Nella specie, l’Agenzia incentra i motivi, oltre che su una generica censura sulla sussistenza di spese per “quote di ammortamento dei beni strumentali” e “canoni di locazione finanziaria” (da porsi in relazione allo studio attrezzato ed alle dotazioni, già considerate dai giudici di merito e valutati “non eccedenti le necessità minane per l’esercifo dell’attività”), proprio sulla non corretta valutazione da parte della C.T.P. dell’apporto dato al professionista dal dipendente con mansioni di segretaria.

La sentenza della C.T.R. è invece conforme al principio di diritto da ultimo enunciato dalle Sezioni Unite di questa Corte.

3. La seconda censura, riferita all’art. 360 c.p.c., n. 5 (da scrutinare in base al testo di tale disposizione risultante delle modifiche recate dal D.L. n. 83 del 2012, poichè la sentenza impugnata risulta depositata in data successiva al settembre 2012), è parimenti infondata, in quanto nel mezzo di ricorso non si indicano fatti storici il cui esame, omesso nella sentenza gravata, avrebbe portato ad una diversa ricostruzione dei fatti di causa, ma ci si limita a criticare l’apprezzamento delle risultanze processuali operato dal giudice di merito, contrapponendo a tale apprezzamento quello ritenuto più corretto dalla parte e sviluppando argomenti di mero fatto che non possono essere scrutinati in sede di legittimità.

4. Per tutto quanto sopra esposto, va respinto il ricorso.

In considerazione delle questioni di diritto trattate (sulle quali vi è stata recente pronuncia delle Sezioni Unite di questa Corte), ricorrono giusti motivi per compensare integralmente tra le parti le spese del presente giudizio di legittimità.
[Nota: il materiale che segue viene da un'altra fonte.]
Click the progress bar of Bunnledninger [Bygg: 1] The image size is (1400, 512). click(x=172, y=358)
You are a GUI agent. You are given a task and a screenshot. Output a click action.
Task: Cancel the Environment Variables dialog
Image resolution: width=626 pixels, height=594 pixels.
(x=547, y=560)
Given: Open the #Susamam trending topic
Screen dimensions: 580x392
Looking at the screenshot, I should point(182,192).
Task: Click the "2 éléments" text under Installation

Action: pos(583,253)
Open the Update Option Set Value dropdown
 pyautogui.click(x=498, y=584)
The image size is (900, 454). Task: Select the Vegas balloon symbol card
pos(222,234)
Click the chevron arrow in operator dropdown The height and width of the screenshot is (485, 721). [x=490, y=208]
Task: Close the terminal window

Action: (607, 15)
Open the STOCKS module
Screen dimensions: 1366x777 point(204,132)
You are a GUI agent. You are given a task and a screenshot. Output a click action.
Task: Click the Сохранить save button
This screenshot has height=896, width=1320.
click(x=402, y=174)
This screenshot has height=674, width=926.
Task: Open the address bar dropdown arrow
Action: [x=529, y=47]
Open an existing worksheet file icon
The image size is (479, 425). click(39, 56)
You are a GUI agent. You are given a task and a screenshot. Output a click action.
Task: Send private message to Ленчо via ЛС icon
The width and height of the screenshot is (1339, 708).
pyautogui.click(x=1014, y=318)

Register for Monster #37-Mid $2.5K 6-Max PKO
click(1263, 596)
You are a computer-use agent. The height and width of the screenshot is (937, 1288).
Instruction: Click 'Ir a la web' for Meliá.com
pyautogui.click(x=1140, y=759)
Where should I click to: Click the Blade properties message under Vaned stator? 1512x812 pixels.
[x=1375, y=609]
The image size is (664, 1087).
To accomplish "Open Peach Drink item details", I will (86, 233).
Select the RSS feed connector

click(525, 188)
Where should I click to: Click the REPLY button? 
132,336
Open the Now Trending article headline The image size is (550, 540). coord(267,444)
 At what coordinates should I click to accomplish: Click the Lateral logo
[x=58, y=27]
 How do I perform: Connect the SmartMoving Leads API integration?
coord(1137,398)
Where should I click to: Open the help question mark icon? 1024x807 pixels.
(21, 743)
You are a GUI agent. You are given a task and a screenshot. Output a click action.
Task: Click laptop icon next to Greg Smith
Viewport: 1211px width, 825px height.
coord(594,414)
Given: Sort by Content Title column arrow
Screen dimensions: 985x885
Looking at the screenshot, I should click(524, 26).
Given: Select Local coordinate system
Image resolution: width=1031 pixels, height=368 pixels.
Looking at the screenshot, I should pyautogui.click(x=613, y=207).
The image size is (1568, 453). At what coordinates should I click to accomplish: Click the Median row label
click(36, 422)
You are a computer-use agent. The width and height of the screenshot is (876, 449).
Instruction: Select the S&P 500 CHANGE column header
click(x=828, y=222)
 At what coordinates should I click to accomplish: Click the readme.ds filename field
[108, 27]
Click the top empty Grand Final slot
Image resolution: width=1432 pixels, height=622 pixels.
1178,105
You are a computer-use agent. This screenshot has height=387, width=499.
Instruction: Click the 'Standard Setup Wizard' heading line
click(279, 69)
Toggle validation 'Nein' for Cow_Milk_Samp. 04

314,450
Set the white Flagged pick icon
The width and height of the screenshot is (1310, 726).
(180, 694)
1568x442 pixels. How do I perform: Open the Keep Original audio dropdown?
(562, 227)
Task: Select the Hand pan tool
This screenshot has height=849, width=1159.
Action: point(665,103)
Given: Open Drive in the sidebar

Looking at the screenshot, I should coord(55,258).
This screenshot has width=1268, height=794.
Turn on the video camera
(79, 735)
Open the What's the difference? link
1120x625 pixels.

Non sussistono i presupposti per il versamento del doppio contributo unificato da parte della ricorrente, poichè il disposto del D.P.R. 30 maggio 2002, n. 115, art. 13, comma 1 quater non si applica all’Agenzia delle Entrate (Cass. SSUU 9938/2014).

PQM

La Corte rigetta il ricorso. Dichiara integralmente compensate tra le parti le spese del presente giudizio di legittimità.

Così deciso in Roma, il 21 luglio 2016.